ロンドン五輪卓球女子団体で銀メダルを獲得し、引退後はスポーツキャスターや朝のニュース番組のコメンテーターとして活躍中の平野早矢香さん。第2回は、5度の日本一に輝き五輪でメダルを獲得できた理由や、現役引退を決意した経緯などを聞いた。

◇   ◇   ◇

――2003年の18歳のときに、念願の全日本卓球選手権のシングルで初優勝され、そこから3連覇を果たされます。追いかけられるプレッシャーもあったと思うのですが。
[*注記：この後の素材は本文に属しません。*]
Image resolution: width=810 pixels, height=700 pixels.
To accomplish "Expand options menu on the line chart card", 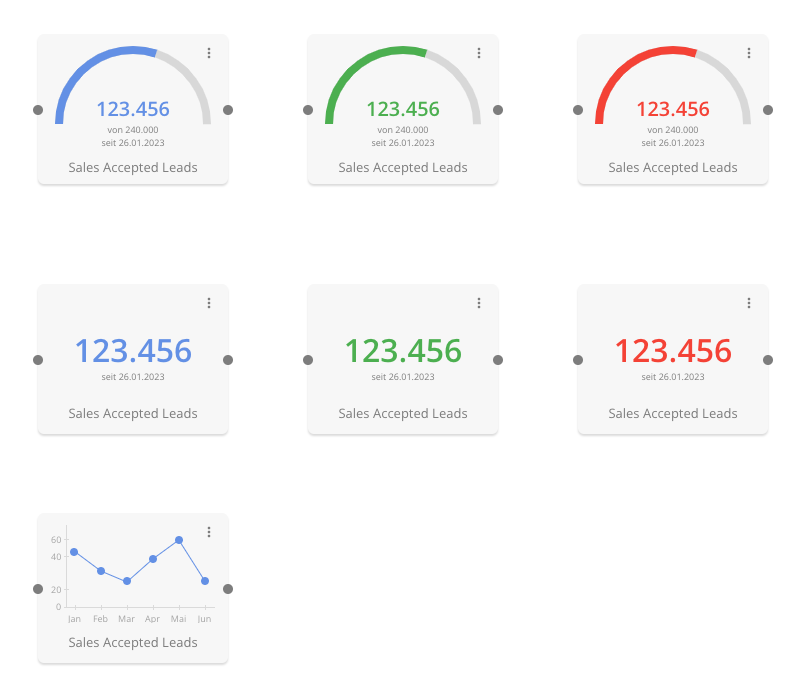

幼い頃からずっとトップに立てなかった選手だったので、全日本で1位になればみんなが褒めてくれて、「人生バラ色」といった景色が見えるのだろうと想像していました。でも、現実は違いました。「こんなにレベルの低い全日本選手権の決勝戦は初めてだ」「今回の優勝はまぐれだろう」「日本で勝てても世界では勝てない」などと周囲の声や評価が耳に入ってきて、悔しかったですね。もう1回勝たなければ、あるいは世界で勝たなければ認めてもらえないんだなと思いましたし、上に立てば立つほど、今まで以上のプレッシャーやいろんなものを背負うのだと感じました。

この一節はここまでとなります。